▶ TEXT PASSAGE
## BEGIN
Filed a Form S-3 for a $75,000,000 shelf registration to offer, issue, and sell from time to time one or more offerings any combination of (i) common stock, (ii) preferred stock, (iii) debt securities, (iv) depositary shares, (v) warrants, and (vi) units.

Prepared for January 1, 2018 acquisition of Community First, Inc., after which the Company will have assets in excess of $1.6 billion.

 

In the following section the terms “Company” means “Reliant Bancorp, Inc.” and “Bank” means “Reliant Bank” The following discussion and analysis identifies significant factors that have affected our financial position and operating results during the periods included in the accompanying financial statements. We encourage you to read this discussion and analysis in conjunction with Item 8 “FINANCIAL STATEMENTS AND SUPPLEMENTARY DATA” as well as other information included in this Form 10-K. Amounts in the narrative are shown in thousands, except for economic and demographic information, numbers of shares, per share amounts and as otherwise noted.
## END
Print the Reliant Bancorp Form 10-K excerpt above in full, character for character.

▶ RECORDS SHOWN
## BEGIN
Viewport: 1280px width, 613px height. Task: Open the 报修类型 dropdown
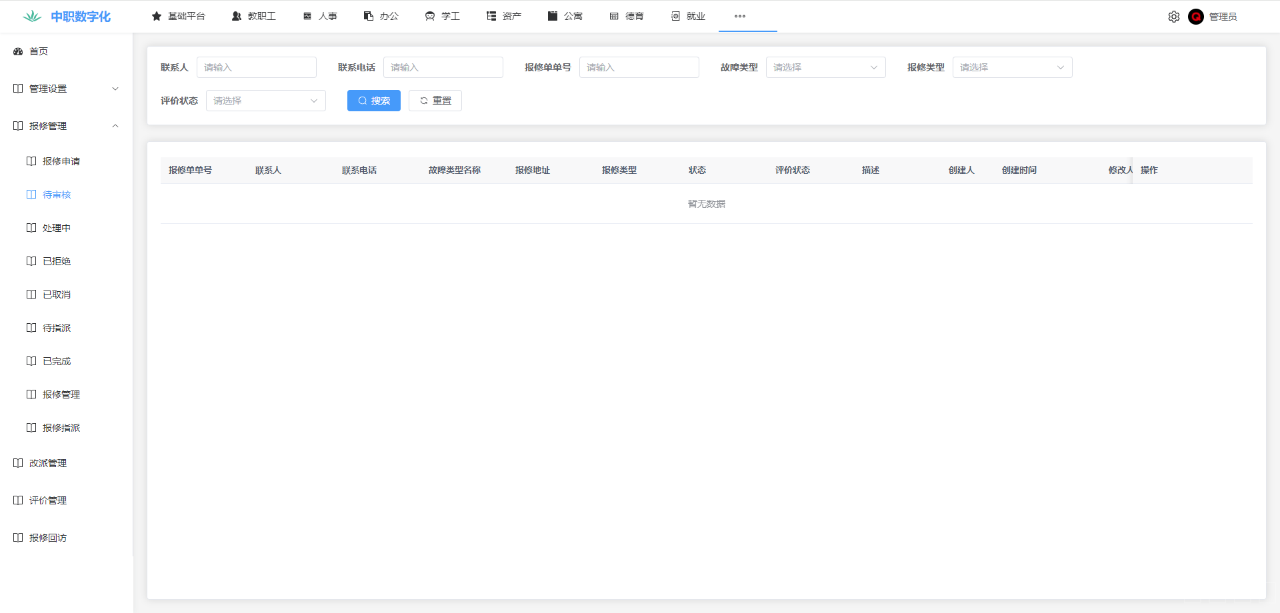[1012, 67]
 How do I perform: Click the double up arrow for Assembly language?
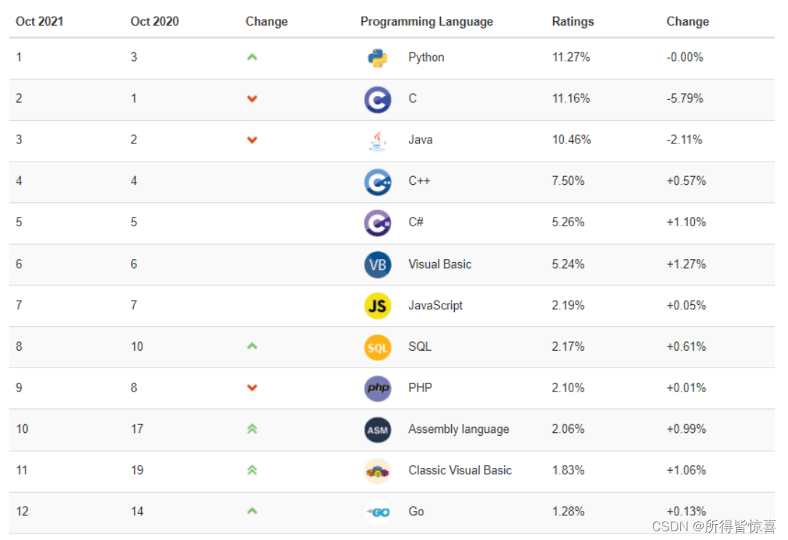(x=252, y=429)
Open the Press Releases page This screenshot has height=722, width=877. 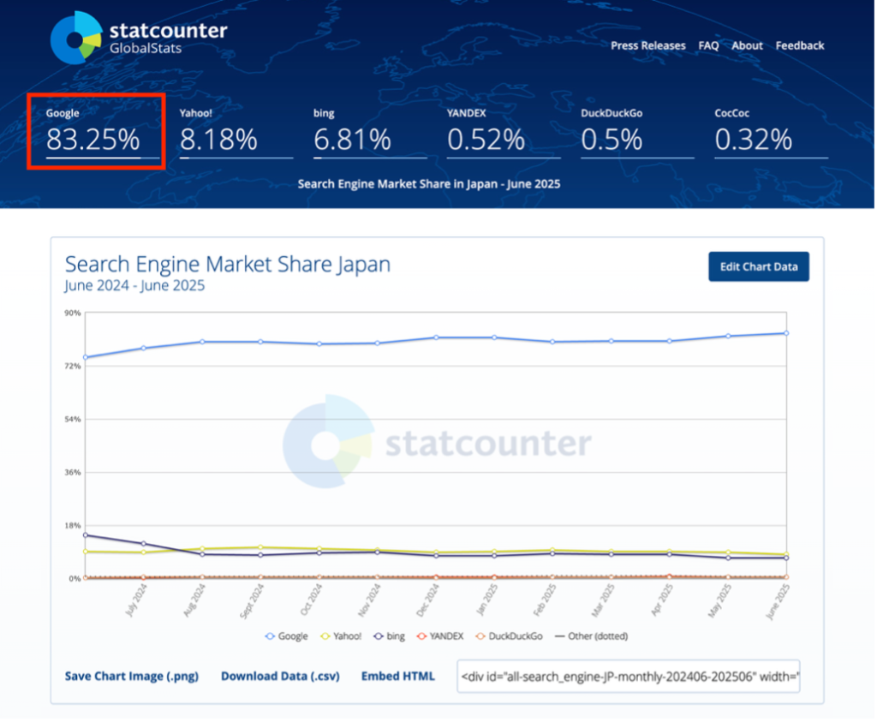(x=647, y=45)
## END
▶ THE SOLUTION
Filed a Form S-3 for a $75,000,000 shelf registration to offer, issue, and sell from time to time one or more offerings any combination of (i) common stock, (ii) preferred stock, (iii) debt securities, (iv) depositary shares, (v) warrants, and (vi) units.

Prepared for January 1, 2018 acquisition of Community First, Inc., after which the Company will have assets in excess of $1.6 billion.

 

In the following section the terms “Company” means “Reliant Bancorp, Inc.” and “Bank” means “Reliant Bank” The following discussion and analysis identifies significant factors that have affected our financial position and operating results during the periods included in the accompanying financial statements. We encourage you to read this discussion and analysis in conjunction with Item 8 “FINANCIAL STATEMENTS AND SUPPLEMENTARY DATA” as well as other information included in this Form 10-K. Amounts in the narrative are shown in thousands, except for economic and demographic information, numbers of shares, per share amounts and as otherwise noted.